1) A nuclear fractionation assay showed that ~50% of LC3B-I was in the nuclear fraction and ~50% was in the cytoplasmic fraction, as previously reported (Huang et al., 2015). KO of BIRC6 did not alter these percentages, although the overall levels of LC3B-I were higher than in WT cells in both fractions, as expected from the decreased degradation of LC3B-I in the KO cells. These results are shown in a new Figure 5—figure supplement 1C.

2) Fractionation into Triton-soluble and -insoluble fractions, similar to those performed in Figure 8D for α-synuclein in rat hippocampal neurons, showed that very little LC3B-I was present in aggregates in WT H4 cells. KO of BIRC6 increased this small amount proportionally to the increase in total LC3B-I levels. These results are shown in a new Figure 5—figure supplement 1B.

3) Real-time quantitative PCR (RT-qPCR) demonstrated that KO of UBA6 or BIRC6 did not significantly alter LC3B mRNA levels relative to WT cells, as shown in the new Figure 2—figure supplement 3D.

4) A microtubule co-sedimentation assay showed no association of LC3B with microtubules in WT or BIRC6-KO cells, as shown in the new Figure 5—figure supplement 1D.

All of these experiments support our original conclusion that increased levels of LC3B-I in UBA6- and BIRC6-KO cells detected in SDS-PAGE and immunoblot analyses reflect increases in total protein levels due to decreased proteasomal degradation.

2) The clearance of protein aggregates (ALIS and α-synuclein) is increased in BIRC6 KO cells. To support this finding the authors need to show that this is autophagy dependent and not due to effects on aggregate formation.

To demonstrate that increased clearance of ALIS and α-synuclein aggregates in BIRC6-KO cells is dependent on autophagy, we examined the effect of ATG7 KD on the clearance of those aggregates. As shown in the new Figure 7—figure supplement 2A-C, ATG7 KD restored accumulation of aggregates in BIRC-6 KO H4 cells.

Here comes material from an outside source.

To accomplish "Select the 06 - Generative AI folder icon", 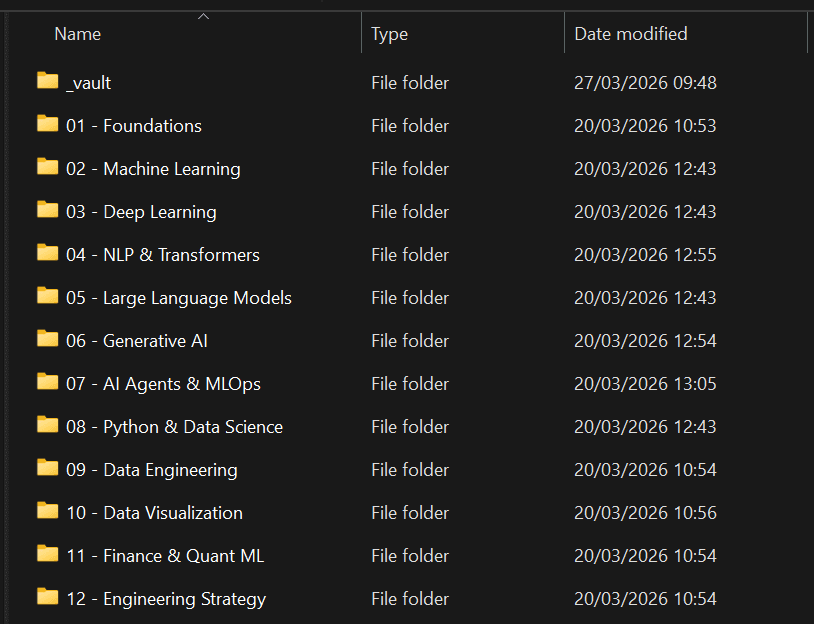I will click(47, 339).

In the new Figure 8—figure supplement 2A-C, we also show that treatment with bafilomycin A₁ increases α-synuclein aggregates in Birc6-KD rat hippocampal neurons.

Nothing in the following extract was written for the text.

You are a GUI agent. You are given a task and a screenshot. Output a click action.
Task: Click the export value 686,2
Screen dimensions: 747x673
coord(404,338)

Together with the results shown in Figure 7—figure supplement 1F and 1G), these new results demonstrate that clearance of ALIS and α-synuclein aggregates is dependent on autophagy.

3) The authors identified the LC3B ubiquitylation site at K51, which is a highly conserved lysine residue in all six LC3 family members. How do the authors explain the selectivity for LC3 ubiquitylation and not for GABARAPs? Is this due their different roles in autophagy or do BIRC6/UBA6 only bind to LC3s? They should check why LC3s are ubiquitinated and not the GABARAPs, as the K51 residue is conserved. It is interesting that ubiquitination of LC3 might be a way of regulating its interaction with specific LIR-containing proteins and the authors need to comment or check binding of K51R to GABARAP-specific LIR proteins.

To address this comment, we performed co-precipitation experiments of FLAG-BIRC6 with six GFP-tagged LC3/GABARAP family proteins. As shown in the new Figure 6—figure supplement 1C, BIRC6 interacts more strongly with LC3 than with GABARAP family proteins, explaining the selectivity of BIRC6 for LC3 ubiquitination. Although the K51 residue shared by LC3 and GABARAP family proteins contributes to some extent to interaction of LC3B with BIRC6 (new Figure 6—figure supplement 1D), other residues that differ between LC3 and GABARAP family proteins may contribute to the differential interactions. A structural explanation for these differences is beyond our possibilities at the present time.